Caldecott's love of riding led him to take up fox hunting, and his experiences in the hunting field and his love of the chase bore fruit over the years in a mass of drawings and sketches of hunting scenes, many of them humorous.

Manchester

After six years at Whitchurch, Caldecott moved to the head office in Manchester of the Manchester & Salford Bank. He lodged variously in Aberdeen Street, Rusholme Grove and at Bowdon. He took the opportunity to study at night school at the Manchester School of Art and practised continually, with success in local papers and some London publications. It was a habit of his at this time, which he maintained all his life, to decorate his letters, papers and documents of all descriptions with marginal sketches to illustrate the content or provide amusement. A number of his letters have been reprinted with their illustrations in Yours Pictorially, a book edited by Michael Hutchings. In 1870, a painter friend in London, Thomas Armstrong, put Caldecott in touch with Henry Blackburn, the editor of London Society, who published a number of his drawings in several issues of the monthly magazine.

London
Encouraged by this evidence of his ability to support himself by his art, Caldecott decided to quit his job and move to London; this he did in 1872 at the age of 26.  Within two years he had become a successful magazine illustrator working on commission.  His work included individual sketches, illustrations of other articles and a series of illustrations of a holiday which he and Henry Blackburn took in the Harz Mountains in Germany. The latter became the first of a number of such series.

He remained in London for seven years, spending most of them in lodgings at 46 Great Russell Street just opposite the British Museum, in the heart of Bloomsbury. While there he met and made friends (as he did very readily) with many artistic and literary people, among them Dante Gabriel Rossetti, George du Maurier (who was a fellow contributor to Punch), John Everett Millais and Frederic Leighton.  His friendship with Frederic (later Lord) Leighton led to a commission to design peacock capitals for four columns in the Arab room at Leighton's rather exotic home, Leighton House in Kensington. (Walter Crane designed a tiled peacock frieze for the same room.)
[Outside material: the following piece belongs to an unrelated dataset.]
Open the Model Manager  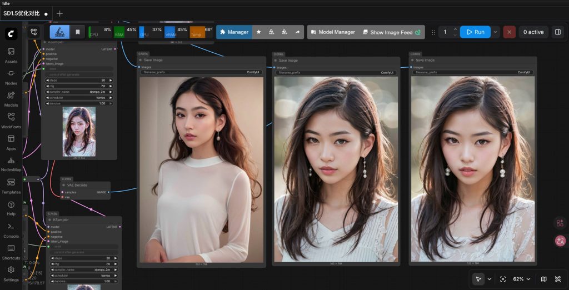[x=332, y=32]
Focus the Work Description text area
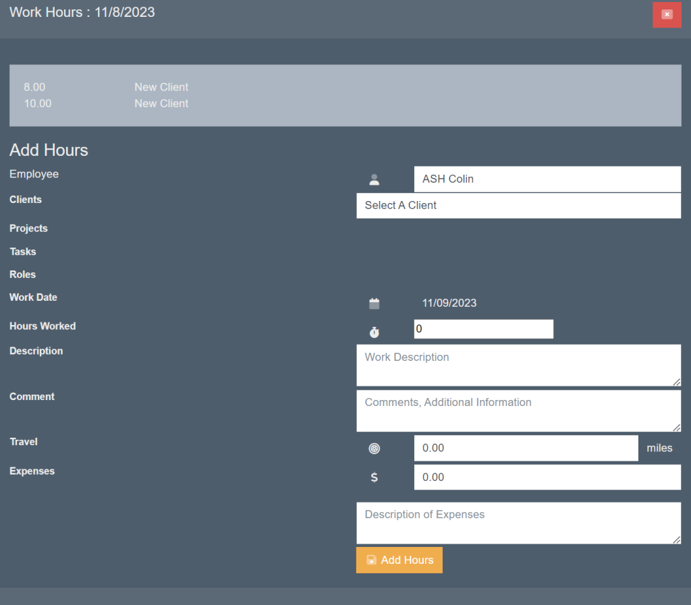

In 1869 Caldecott exhibited a picture in the Royal Manchester Institute. He had a picture exhibited in the Royal Academy for the first time in 1876.  He was also a watercolourist and was elected to the Royal Institute of Painters in Water Colours in 1882.

In 1877 Edmund Evans, who was a leading colour printer using coloured woodblocks, lost the services of Walter Crane as his children's book illustrator and asked Caldecott for illustrations for two Christmas books.  The results were The House that Jack Built and The Diverting History of John Gilpin, published in 1878.  They were an immediate success; so much so that Caldecott produced two more each year for Evans until he died.  Many of Evans’ original printing blocks survive and are held at St Bride Library in London. The stories and rhymes were all of Caldecott's choosing and in some cases were written or added to by himself. In another milieu Caldecott followed The Harz Mountains with illustrations for two books by Washington Irving, three for Juliana Ewing, another of Henry Blackburn's, one for Captain Frederick Marryat and for other authors. Among well known admirers of his work were Gauguin and Van Gogh.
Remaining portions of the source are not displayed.